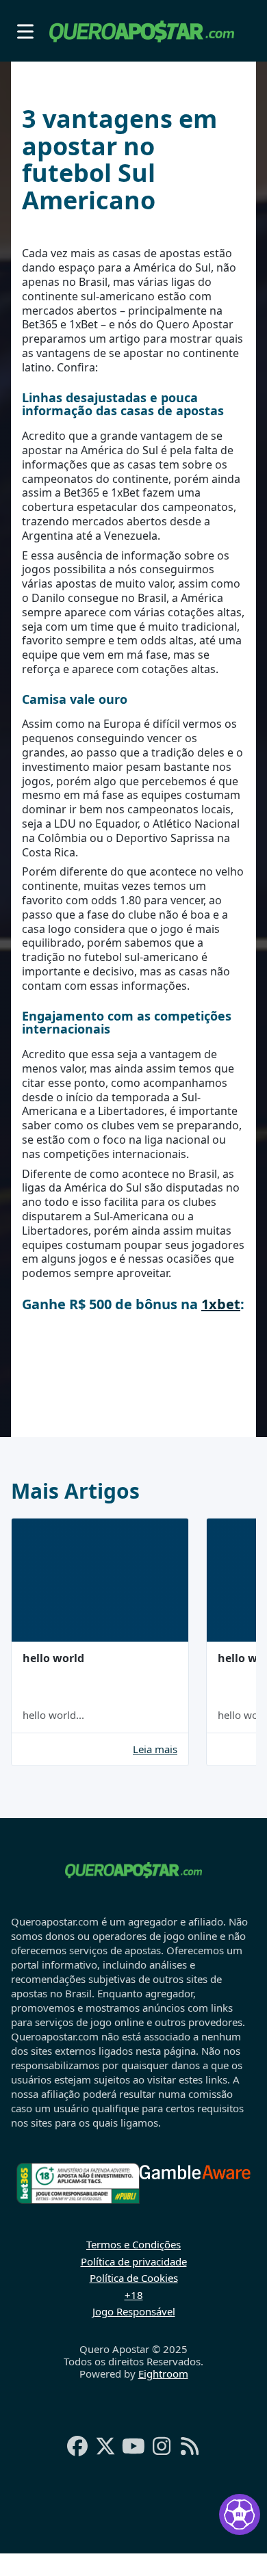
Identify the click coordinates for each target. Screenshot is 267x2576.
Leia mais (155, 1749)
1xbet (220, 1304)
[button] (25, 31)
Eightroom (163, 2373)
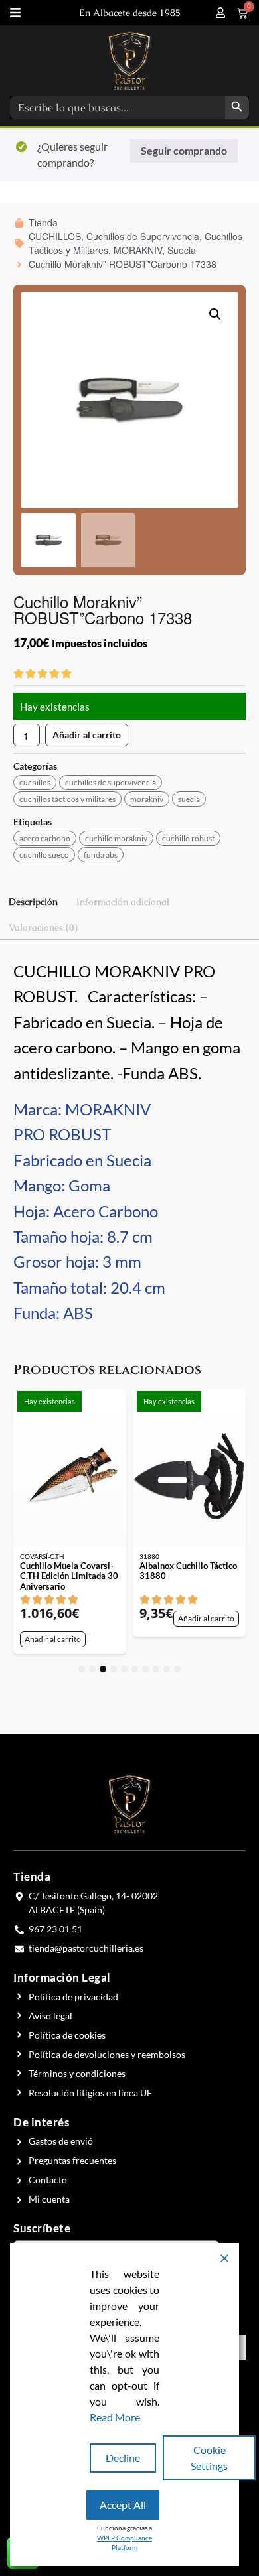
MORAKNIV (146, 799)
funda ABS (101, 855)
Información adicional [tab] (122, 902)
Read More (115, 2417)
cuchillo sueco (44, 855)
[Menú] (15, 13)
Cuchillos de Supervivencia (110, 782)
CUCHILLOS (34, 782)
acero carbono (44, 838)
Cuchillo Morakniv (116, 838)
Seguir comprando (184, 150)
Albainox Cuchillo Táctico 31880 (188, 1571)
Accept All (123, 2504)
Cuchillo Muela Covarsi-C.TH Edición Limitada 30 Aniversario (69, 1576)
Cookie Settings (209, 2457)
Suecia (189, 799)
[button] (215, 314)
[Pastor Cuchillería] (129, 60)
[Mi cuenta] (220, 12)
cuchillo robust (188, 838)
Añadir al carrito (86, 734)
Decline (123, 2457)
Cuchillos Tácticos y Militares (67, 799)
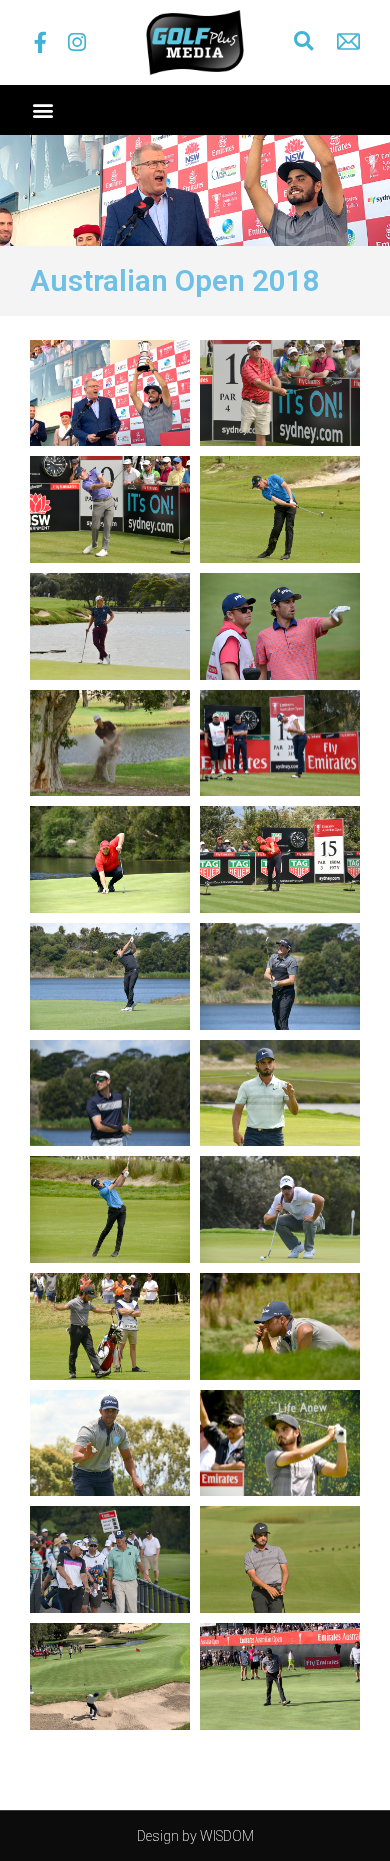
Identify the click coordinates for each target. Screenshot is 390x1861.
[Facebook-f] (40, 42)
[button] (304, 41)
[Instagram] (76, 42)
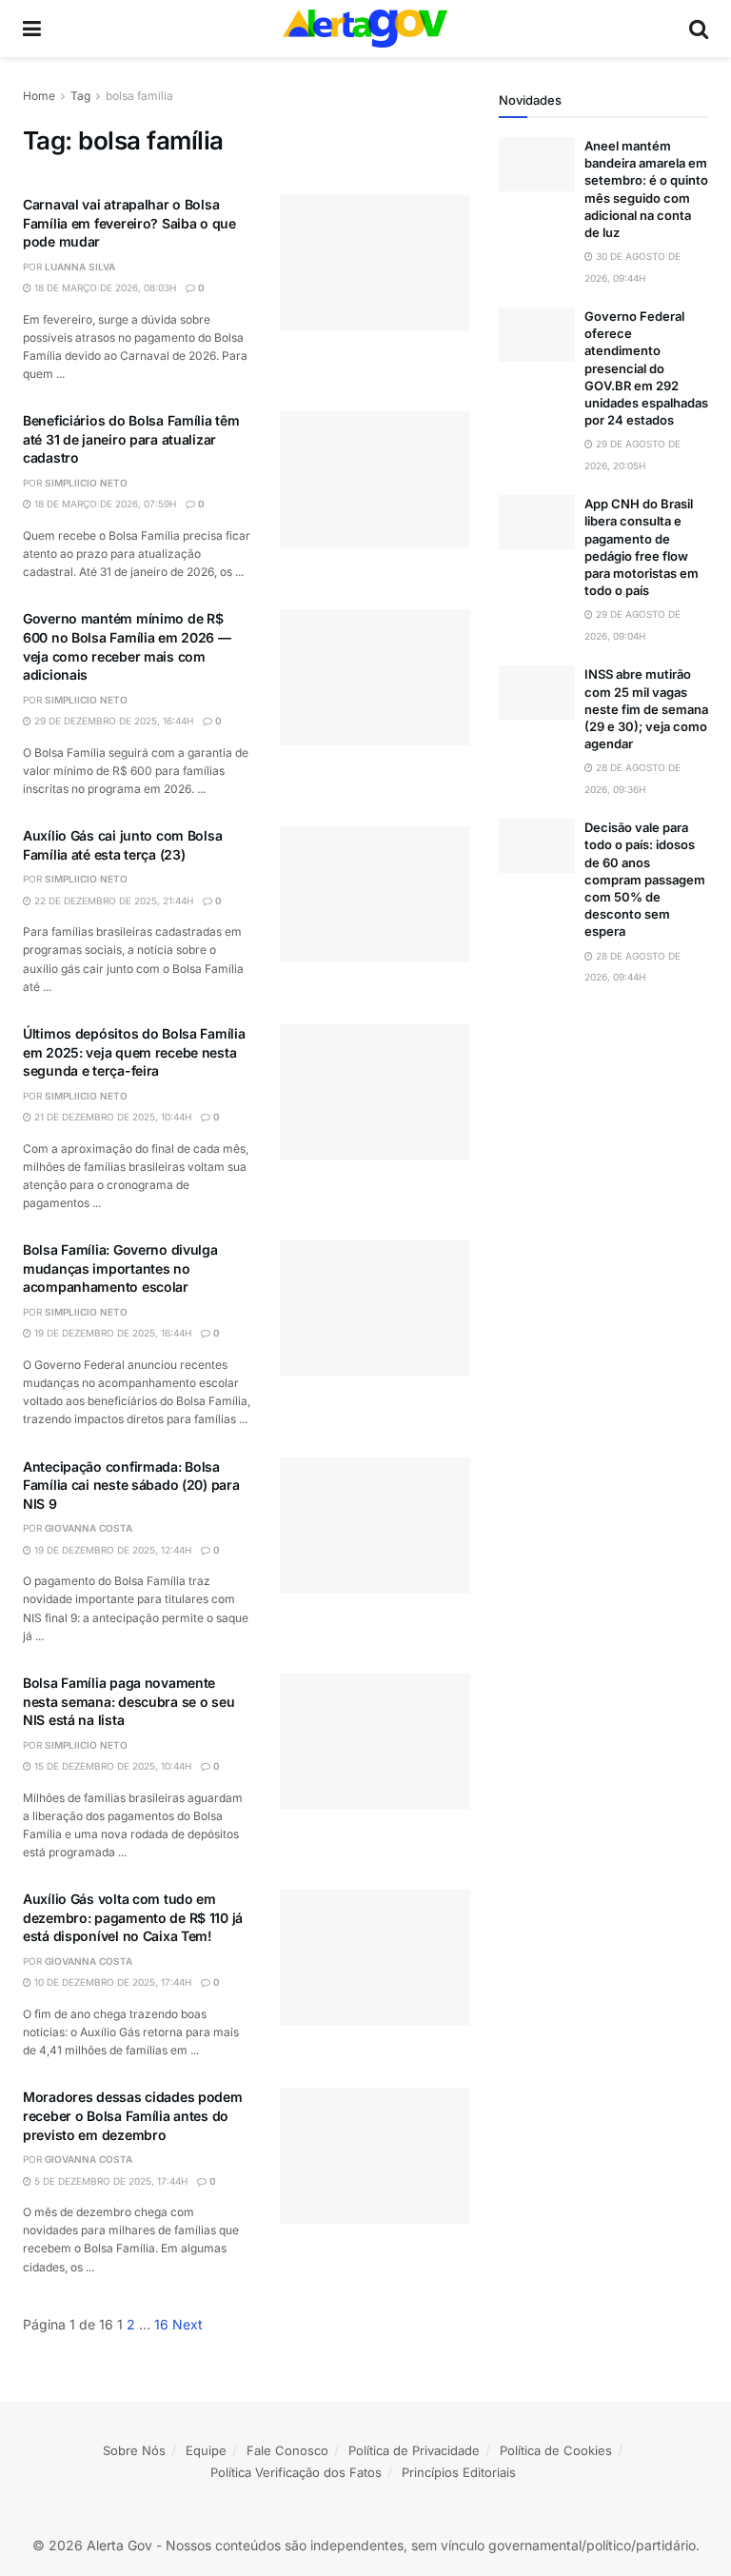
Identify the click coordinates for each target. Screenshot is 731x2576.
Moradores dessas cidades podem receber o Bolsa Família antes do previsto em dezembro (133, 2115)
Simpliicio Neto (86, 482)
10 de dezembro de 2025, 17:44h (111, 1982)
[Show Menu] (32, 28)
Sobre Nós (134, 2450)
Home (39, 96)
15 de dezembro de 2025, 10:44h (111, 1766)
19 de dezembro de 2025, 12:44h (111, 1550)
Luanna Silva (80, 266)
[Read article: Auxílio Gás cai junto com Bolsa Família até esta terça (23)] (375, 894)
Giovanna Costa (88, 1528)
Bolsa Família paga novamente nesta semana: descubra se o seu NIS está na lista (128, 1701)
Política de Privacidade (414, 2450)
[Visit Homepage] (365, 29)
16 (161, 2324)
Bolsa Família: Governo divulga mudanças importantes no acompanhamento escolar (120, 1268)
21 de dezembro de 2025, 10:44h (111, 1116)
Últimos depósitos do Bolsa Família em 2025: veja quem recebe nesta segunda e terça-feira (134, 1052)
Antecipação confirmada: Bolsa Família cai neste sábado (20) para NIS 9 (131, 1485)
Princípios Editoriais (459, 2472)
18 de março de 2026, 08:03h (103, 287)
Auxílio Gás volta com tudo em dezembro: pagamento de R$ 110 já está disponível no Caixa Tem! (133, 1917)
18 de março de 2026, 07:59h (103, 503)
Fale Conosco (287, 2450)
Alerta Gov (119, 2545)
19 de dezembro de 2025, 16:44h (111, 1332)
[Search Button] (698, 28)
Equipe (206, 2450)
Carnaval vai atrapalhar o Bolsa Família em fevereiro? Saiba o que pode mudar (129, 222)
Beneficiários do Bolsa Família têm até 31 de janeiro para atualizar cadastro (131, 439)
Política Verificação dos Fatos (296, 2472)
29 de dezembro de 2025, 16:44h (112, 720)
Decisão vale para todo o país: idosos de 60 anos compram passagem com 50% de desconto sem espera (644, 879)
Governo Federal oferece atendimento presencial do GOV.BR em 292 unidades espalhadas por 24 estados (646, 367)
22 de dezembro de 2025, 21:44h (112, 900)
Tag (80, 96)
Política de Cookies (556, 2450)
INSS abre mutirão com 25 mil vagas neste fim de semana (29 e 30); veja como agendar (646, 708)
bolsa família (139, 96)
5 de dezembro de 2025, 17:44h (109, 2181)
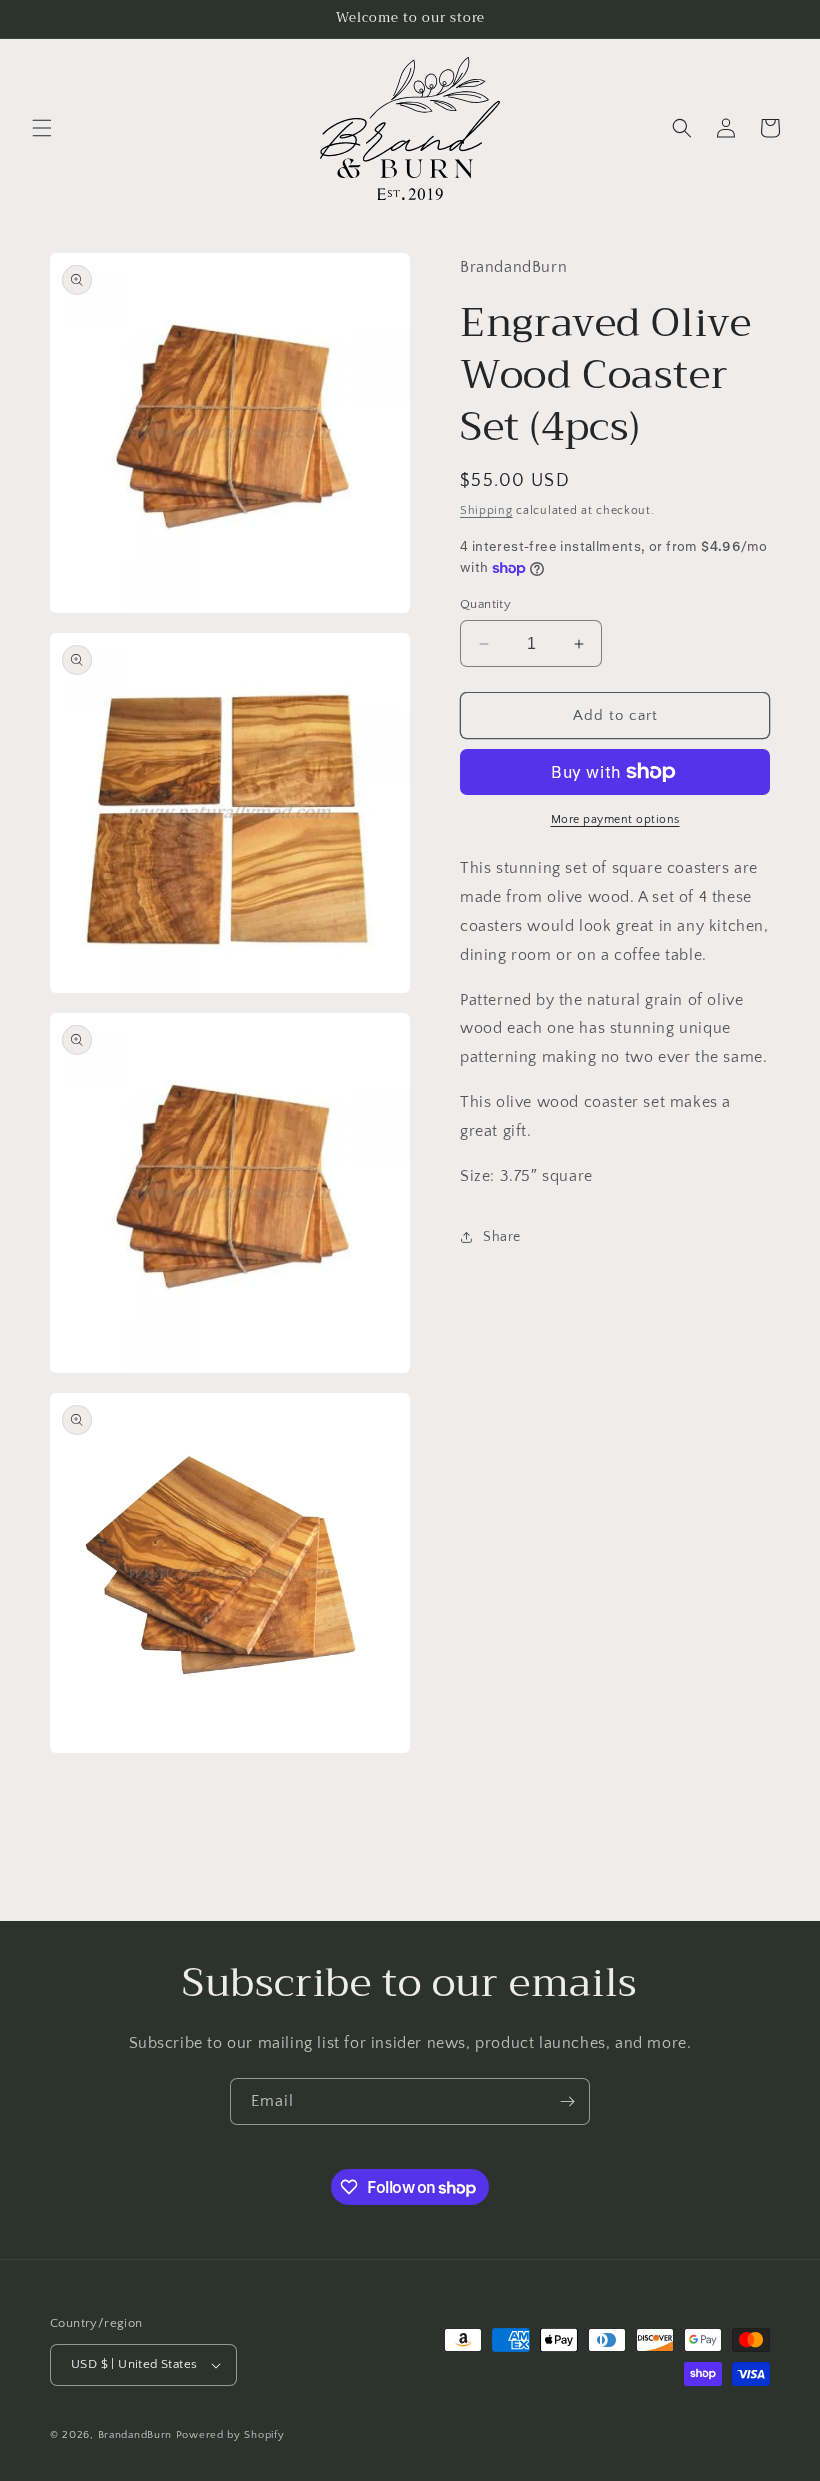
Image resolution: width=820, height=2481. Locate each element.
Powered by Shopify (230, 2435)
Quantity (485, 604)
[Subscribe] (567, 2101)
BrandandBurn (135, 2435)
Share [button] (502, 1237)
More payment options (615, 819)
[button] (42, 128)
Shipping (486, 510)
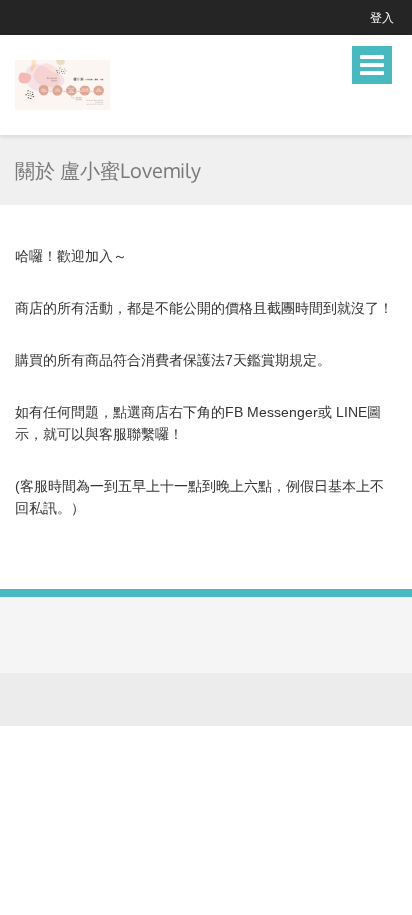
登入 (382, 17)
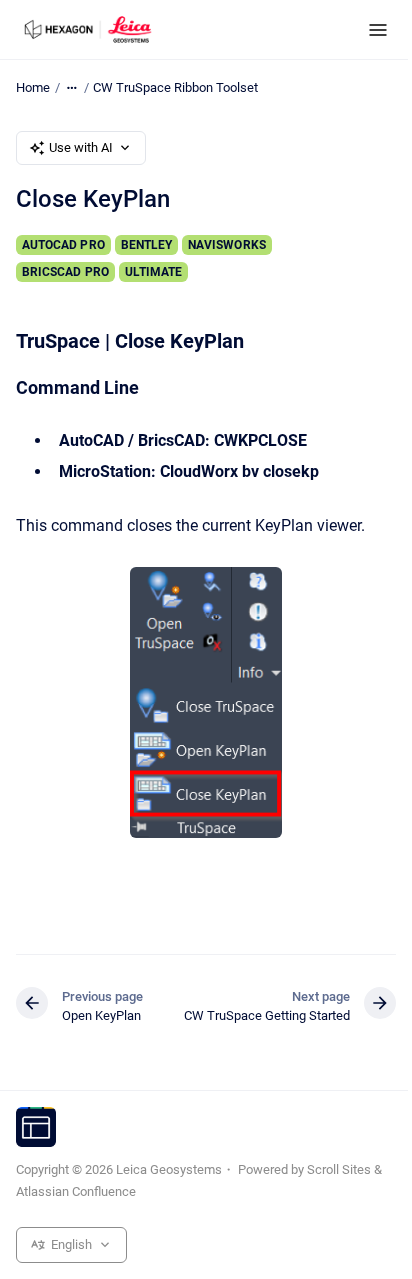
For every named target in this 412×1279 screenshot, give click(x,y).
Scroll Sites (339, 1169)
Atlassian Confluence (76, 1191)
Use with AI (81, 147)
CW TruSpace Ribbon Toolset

******

• **Task to carry out**: For the listing above, state how many lines hold the string "click", giving the number alone.

• **Solved problem**: 4